Collected data
────────────────────────────────────────

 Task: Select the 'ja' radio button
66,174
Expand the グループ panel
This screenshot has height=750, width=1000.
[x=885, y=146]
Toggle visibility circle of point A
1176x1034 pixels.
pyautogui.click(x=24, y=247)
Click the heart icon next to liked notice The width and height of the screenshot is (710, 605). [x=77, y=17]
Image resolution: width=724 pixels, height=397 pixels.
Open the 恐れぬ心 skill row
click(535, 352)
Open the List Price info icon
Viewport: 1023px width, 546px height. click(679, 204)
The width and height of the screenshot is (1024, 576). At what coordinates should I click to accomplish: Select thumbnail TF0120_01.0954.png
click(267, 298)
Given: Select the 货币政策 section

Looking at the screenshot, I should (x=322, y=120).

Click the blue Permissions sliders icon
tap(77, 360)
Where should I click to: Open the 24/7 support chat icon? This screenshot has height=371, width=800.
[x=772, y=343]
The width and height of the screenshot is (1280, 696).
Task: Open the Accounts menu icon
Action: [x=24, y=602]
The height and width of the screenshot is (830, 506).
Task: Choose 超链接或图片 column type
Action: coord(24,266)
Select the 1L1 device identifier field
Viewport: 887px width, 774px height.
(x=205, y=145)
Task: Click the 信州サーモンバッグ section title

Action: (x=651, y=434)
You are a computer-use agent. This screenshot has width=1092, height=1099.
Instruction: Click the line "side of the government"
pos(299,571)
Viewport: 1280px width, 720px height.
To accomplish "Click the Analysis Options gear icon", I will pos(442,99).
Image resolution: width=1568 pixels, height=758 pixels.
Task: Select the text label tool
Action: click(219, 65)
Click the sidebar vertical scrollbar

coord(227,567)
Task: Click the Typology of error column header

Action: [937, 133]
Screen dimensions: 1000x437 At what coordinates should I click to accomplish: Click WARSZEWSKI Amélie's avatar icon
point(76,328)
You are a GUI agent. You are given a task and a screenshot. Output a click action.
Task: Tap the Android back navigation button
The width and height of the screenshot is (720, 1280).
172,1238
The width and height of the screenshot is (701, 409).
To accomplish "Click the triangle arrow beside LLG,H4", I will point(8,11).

────────────────────────────────────────

§ **Problem**
With no word changed, write the entries out once more.

§ **Answer space**
 Task: Select the 'ja' radio button
66,174
Expand the グループ panel
This screenshot has height=750, width=1000.
[x=885, y=146]
Toggle visibility circle of point A
1176x1034 pixels.
pyautogui.click(x=24, y=247)
Click the heart icon next to liked notice The width and height of the screenshot is (710, 605). [x=77, y=17]
Image resolution: width=724 pixels, height=397 pixels.
Open the 恐れぬ心 skill row
click(535, 352)
Open the List Price info icon
Viewport: 1023px width, 546px height. click(679, 204)
The width and height of the screenshot is (1024, 576). At what coordinates should I click to accomplish: Select thumbnail TF0120_01.0954.png
click(267, 298)
Given: Select the 货币政策 section

Looking at the screenshot, I should (x=322, y=120).

Click the blue Permissions sliders icon
tap(77, 360)
Where should I click to: Open the 24/7 support chat icon? This screenshot has height=371, width=800.
[x=772, y=343]
The width and height of the screenshot is (1280, 696).
Task: Open the Accounts menu icon
Action: [x=24, y=602]
The height and width of the screenshot is (830, 506).
Task: Choose 超链接或图片 column type
Action: coord(24,266)
Select the 1L1 device identifier field
Viewport: 887px width, 774px height.
(x=205, y=145)
Task: Click the 信州サーモンバッグ section title

Action: (x=651, y=434)
You are a computer-use agent. This screenshot has width=1092, height=1099.
Instruction: Click the line "side of the government"
pos(299,571)
Viewport: 1280px width, 720px height.
To accomplish "Click the Analysis Options gear icon", I will pos(442,99).
Image resolution: width=1568 pixels, height=758 pixels.
Task: Select the text label tool
Action: click(219, 65)
Click the sidebar vertical scrollbar

coord(227,567)
Task: Click the Typology of error column header

Action: [937, 133]
Screen dimensions: 1000x437 At what coordinates should I click to accomplish: Click WARSZEWSKI Amélie's avatar icon
point(76,328)
You are a GUI agent. You are given a task and a screenshot. Output a click action.
Task: Tap the Android back navigation button
The width and height of the screenshot is (720, 1280).
172,1238
The width and height of the screenshot is (701, 409).
To accomplish "Click the triangle arrow beside LLG,H4", I will point(8,11).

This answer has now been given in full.